Option #3: A detailed developmental edit of the first 100 pages of your manuscript. Among my various jobs is a freelance editing business, where I charge $0.02 a word for developmental edits (line-by-line grammar, characterization, plot comments, setting comments, etc included). This third option is that entire package (which can easily be nearly $1,000 for a full-on developmental edit) for absolutely zero cost.
So them's your prize options. I know option 3 sounds a bit like a sales letter, but there really wasn't any other way I could phrase it. The winner of the contest will get their pick from the three options.
Happy writing!
13 comments:
Man, I don't know if I'm eligible, but this came to me last week:
Revolution came. We couldn't find guns, so we went home.
Eh. There it is. TEN WORDS IZ HARD.
Great prizes, Matt!
I keep coming in at 12. I'll get something up here yet.
The winter arrived; the snow didn't. It never would again.
This was inspired by a Word spellcheck catastrophe:
My wanton need for wontons lead to my early demise.
Zeppelin crash cripples Queen. Megadrill undermines Parliament. Prince Al-bot reigns.
Grab-twist-pull. He screamed in pain. Released, I ran.
Bridgemama on Twitter
Okay--here are a few entries. This is tough!
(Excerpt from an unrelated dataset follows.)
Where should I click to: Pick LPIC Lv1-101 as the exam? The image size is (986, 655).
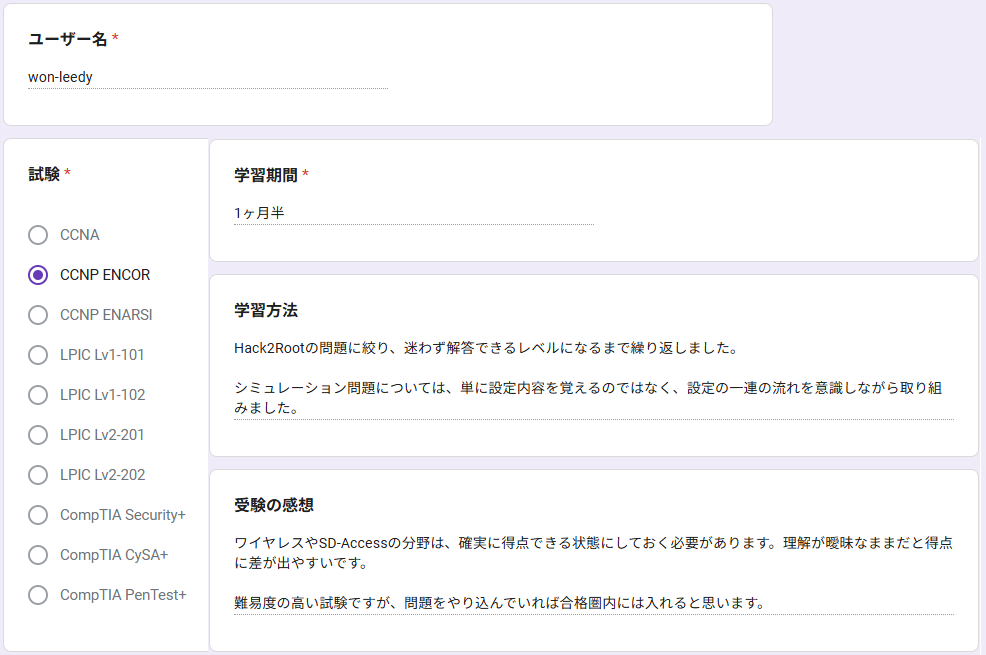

Life. Starring: me. Directed by Everyone Else.
She wept. The last page was missing.
General protection fault. Blue screen of death. Reinstall life.
Dinner was cold. He smelled like perfume.
Ricardo! I really like your first one! Oh, wait. I don't think I'm supposed to vote. :)
Blackhole took us.We smiled.At last,a true adventure.
A couple more for fun:
Jack was unfaithful. Jill found out. Jill plead not guilty.
Three ghosts with one message: "Get Christmassy or else, Ebenezer!"
Roommate wanted.Non smoker,Twilight fan,type 0+ preferable.
I drowned.Crabs ate me.Iam in your gumbo.
Thanks Susan!
nemone7: the gumbo thing made me laugh. It has an lolcats sort of ring.